U.S. President Donald Trump seemingly attempted to adopt a similar tone in the months before the 2016 election and throughout his presidency, though arguably less successfully than Surkov. This rhetoric shuffled in the “post-truth” era, a time in which we as a culture cannot seem to agree on even the most basic of facts. Joe Biden’s election in 2020 has done little to shift this dynamic; if anything, it’s made it worse. Half the country believes Biden was not even legitimately elected, and a sizable portion of the left, after fighting so hard to win back the House, the Senate, and the executive branch, has now come to the conclusion that having Democrats in office doesn’t even result in a noticeable shift in policy. And outside of the U.S., ineffective regimes and a slouching toward authoritarianism have become a norm.

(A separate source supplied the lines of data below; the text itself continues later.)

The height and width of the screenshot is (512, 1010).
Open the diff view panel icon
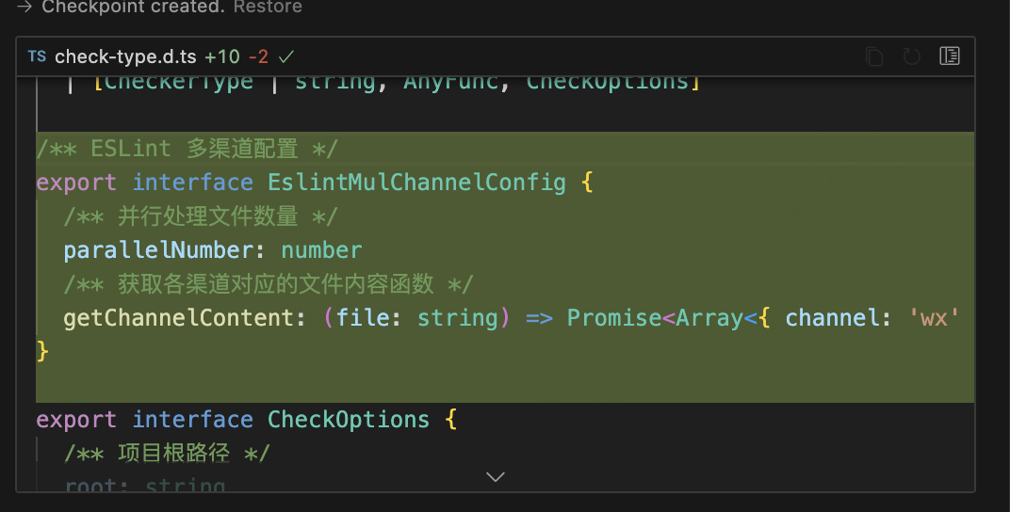point(949,56)
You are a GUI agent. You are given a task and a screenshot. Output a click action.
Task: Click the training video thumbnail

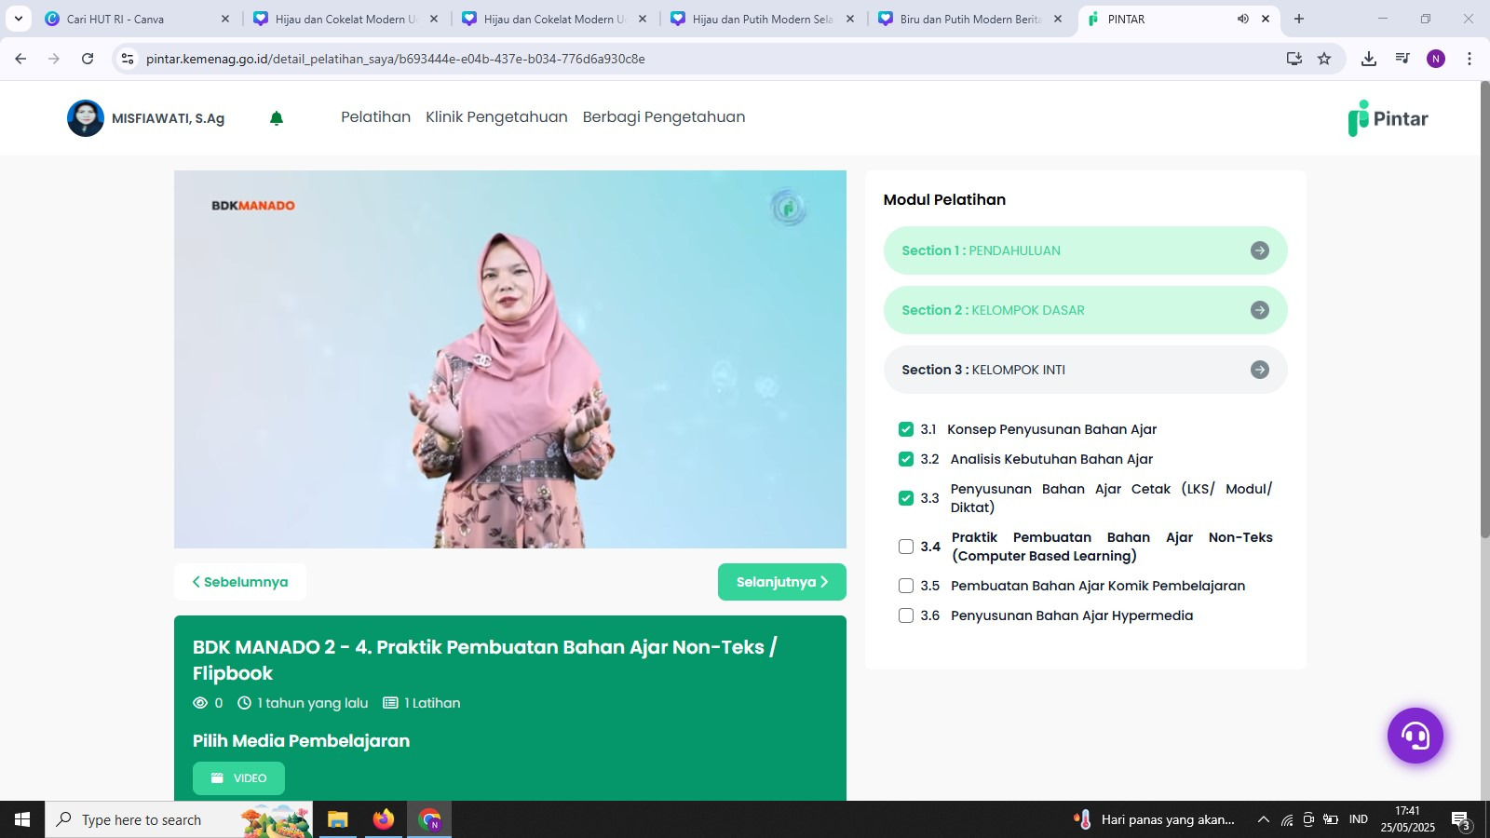[510, 359]
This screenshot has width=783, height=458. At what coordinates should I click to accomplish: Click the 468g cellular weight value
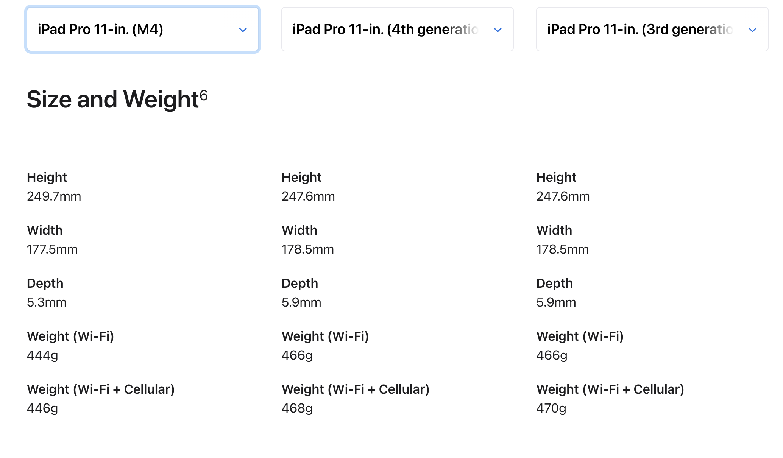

The world makes no sense, and nobody seems able to construct a meaningful narrative for a path forward. So it’s understandable that we now find ourselves adopting the language of the absurd once again. The food world was well-poised to move into this space anyway—the Instagrammable food craze of the mid-2010s involving massive milkshakes topped with full slices of cake and a candy store’s worth of sugar and heart attack-inducing burgers with ten patties raunchily dripping with American cheese were already inching toward a nihilistic sense of absurdism. Those concoctions, though, still had an earnestness to them: You clearly weren’t meant to consume these dishes in their entirety, but they were still meant to look appealing, at least.

Lee’s Substack, @asianmuminlaw, and similar forms of media, on the other hand, do not attempt to entice their audiences in the slightest. It’s not clear that this kind of content is meant to have any deeper meaning than evoking feelings of humor, disgust, and morbid fascination. It seems like nothing in the world makes sense anymore, so naturally, untethered humor, humor without a meaning, has its appeal, and food provides a perfect canvas for the culinarily inclined artist.

Could we argue that the Gatorade bread is a metaphor for the microplastics leaching into our water supply or the industrialization of our food systems at the hands of cynical mega-corporations? Sure. But maybe, like our politics and our culture at large, there’s no deeper meaning. Maybe wearing masks causes fungal infections in the lungs, and maybe you should serve Gatorade bread at your next dinner party. Who knows anymore?